Marlen Haushofer’un bir karakteri aracılığıyla dile getirdiği “İnsan hayatta kalmak istiyorsa bir kez de ihanet edebilmeli” sözü, yazarın edebi dünyasının temelini oluşturur. Haushofer’un eserlerinde ihanet, genellikle dış dünyaya değil, kişinin kendi kaderine, sessizliğe ve toplumsal rollere karşı duyduğu bir içsel başkaldırıyı ifade eder. Onun kadın karakterleri, görünmez sınırların ötesine geçmeye çalışırken, varlıklarını sürdürebilmek adına kendi iç seslerini bastırmak zorunda kalırlar. Ancak bu sessizlik, bir teslimiyetten ziyade, dünyaya karşı sessiz bir direnişi simgeler.
1920’de Avusturya’da doğan Haushofer, çocukluğunu ormanlık alanlarda geçirdi. Daha sonra Linz’de yatılı bir okula gönderildi ve Viyana ile Graz’da edebiyat eğitimi aldı. Evlilik, annelik ve ev işleri gibi geleneksel kadın rolleriyle entelektüel arayışları arasında sıkışması, eserlerine derinlemesine yansıdı. 1940’larda kısa öykülerle yazarlığa başlayan Haushofer, asıl başarısını 1963’te yayımlanan “Duvar” romanıyla yakaladı.
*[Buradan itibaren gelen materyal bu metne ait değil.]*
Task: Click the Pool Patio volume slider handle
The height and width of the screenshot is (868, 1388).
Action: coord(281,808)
“Duvar”, bir sabah uyandığında etrafının görünmez bir duvarla çevrili olduğunu fark eden orta yaşlı bir kadının hikayesini anlatır. Kadın, doğayla baş başa kaldığı bu yeni dünyada, hayatta kalmanın fiziksel ve ruhsal anlamlarını yeniden keşfeder. Bu görünmez engel, sadece bir felaketi değil, aynı zamanda modern dünyada kadının etrafına örülmüş sınırları simgeler. Yalnızlıkla mücadele ederken, doğanın ritmine, kendi iç sesine ve varlığının özüne yaklaşır. Haushofer’un sade ama etkileyici dili, bu yalnızlığı okuyucunun kalbine işler. Doğa, hem bir sığınak hem de bir sınav alanı olarak belirir.
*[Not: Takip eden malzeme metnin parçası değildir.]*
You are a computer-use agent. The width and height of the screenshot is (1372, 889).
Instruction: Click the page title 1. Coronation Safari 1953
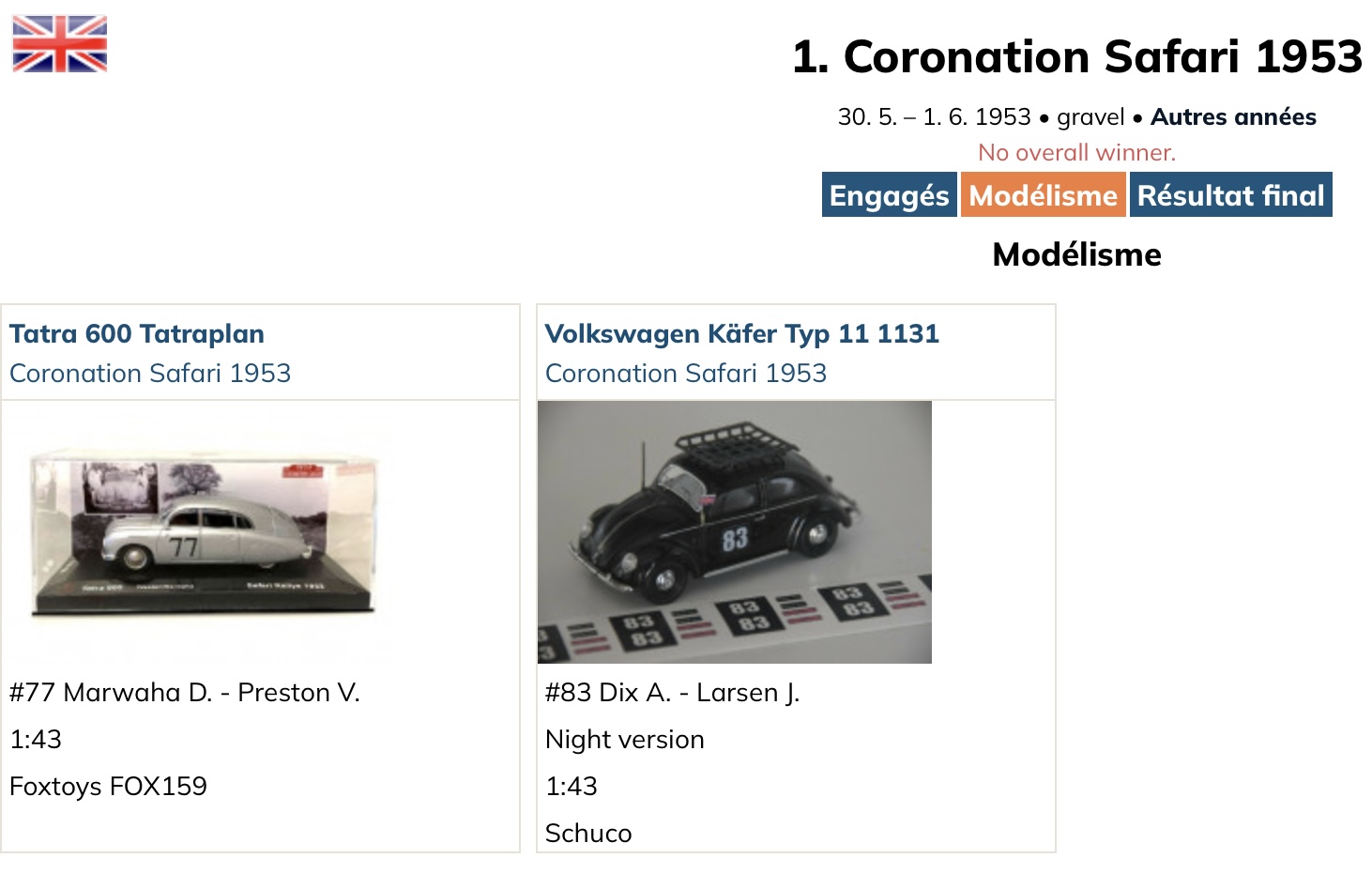pos(1076,56)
Yıllar sonra yayımlanan “Çatı Katı” romanı, aynı sessizliğin evin içinde, gündelik hayatın iç mekanlarında yankılanışını sunar. Romanın baş kahramanı, kırklı yaşlarının sonlarında bir ev kadınıdır. Her sabah ev işlerini tamamladıktan sonra, kimsenin izinsiz giremeyeceği çatı katına sığınır. Burası onun için bir kaçış noktasıdır. Böcekleri, sürüngenleri ve kuşları resmeder, bu küçük canlılarda kendi varlığının yansımasını bulur. Ancak bir gün gelen sarı bir paket, bu sessiz düzeni altüst eder. Paketin içinden çıkan sayfalar, gençliğinde tuttuğu günlüğe aittir ve geçmiş, bugüne sızmaya başlar.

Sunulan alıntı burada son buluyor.